| WORK ORDER |
Before copying, set aside the pictures; then restate exactly the lines from the one with "The height and width of the screenshot is (317, 832)." through the last line of the records.

| DATA RECORDS |
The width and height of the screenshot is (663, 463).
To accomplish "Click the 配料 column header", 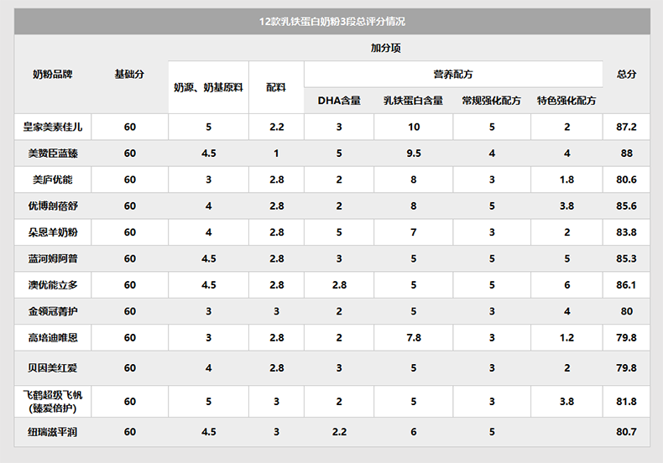I will click(x=276, y=87).
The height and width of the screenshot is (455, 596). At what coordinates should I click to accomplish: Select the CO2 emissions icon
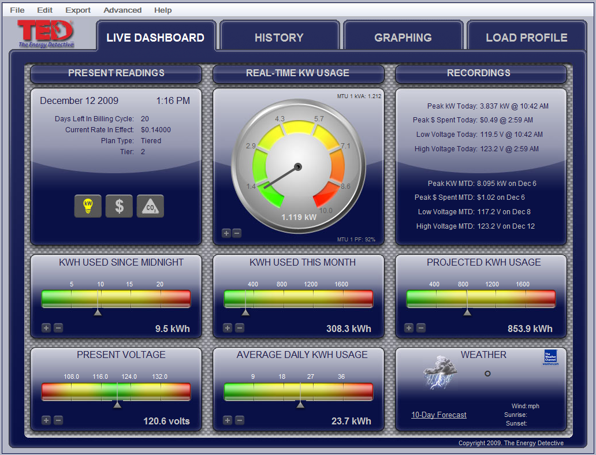[150, 206]
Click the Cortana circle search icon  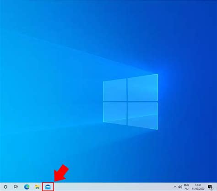5,187
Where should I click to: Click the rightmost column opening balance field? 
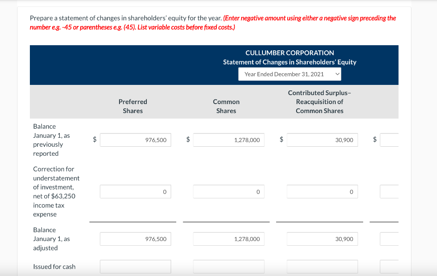point(389,139)
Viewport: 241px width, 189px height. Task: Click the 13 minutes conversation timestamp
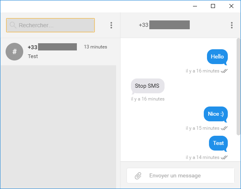click(x=95, y=47)
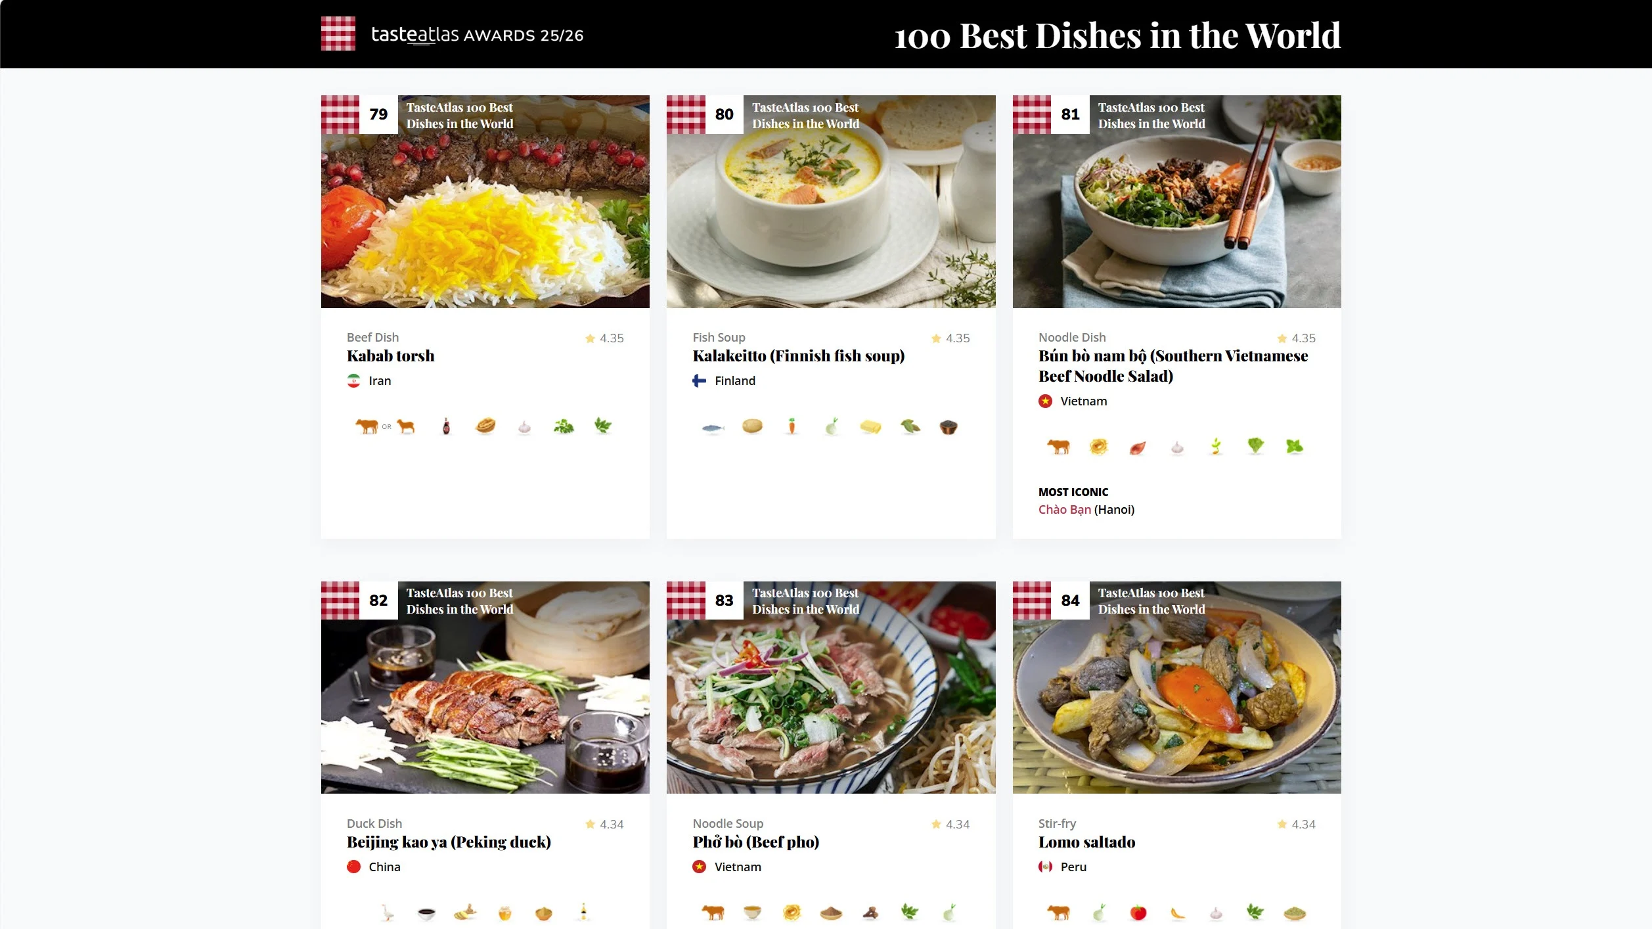The width and height of the screenshot is (1652, 929).
Task: Click the Noodle Soup category label
Action: 728,823
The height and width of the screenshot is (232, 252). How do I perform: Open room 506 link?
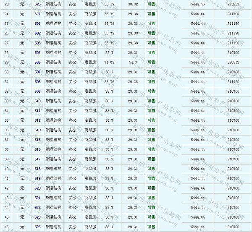click(38, 63)
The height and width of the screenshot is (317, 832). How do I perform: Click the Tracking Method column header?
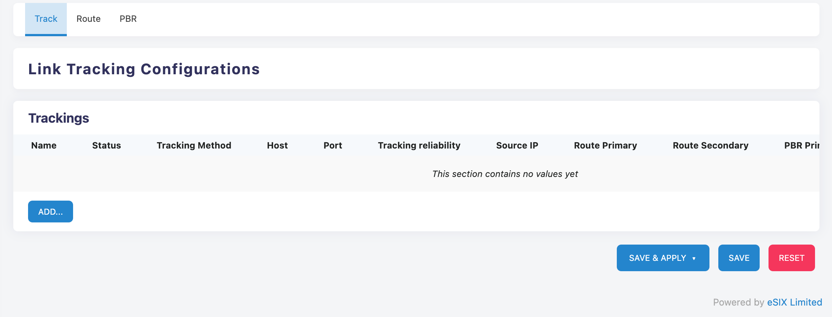click(194, 146)
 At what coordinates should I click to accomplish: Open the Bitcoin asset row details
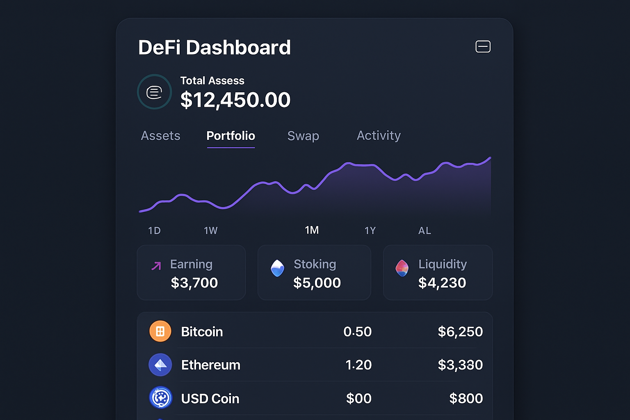click(315, 331)
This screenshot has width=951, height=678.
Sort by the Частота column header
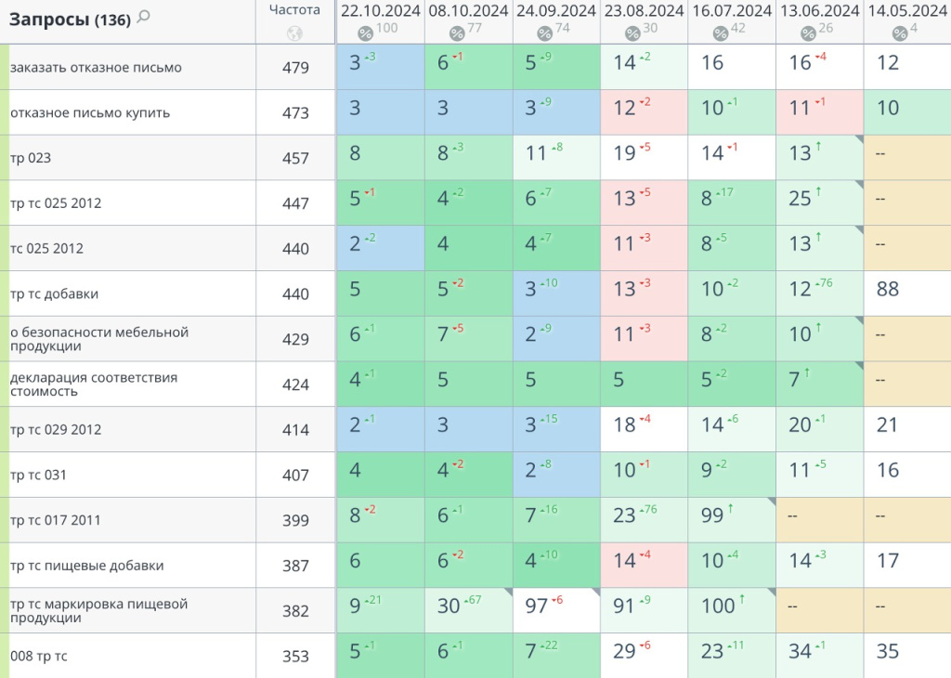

| TASK SOLUTION |
The height and width of the screenshot is (317, 832). How do I perform: Click the Tracking Method column header?
click(194, 146)
 At what coordinates should I click to accomplish: Open the Bitcoin asset row details
click(315, 331)
This screenshot has width=951, height=678.
Sort by the Частота column header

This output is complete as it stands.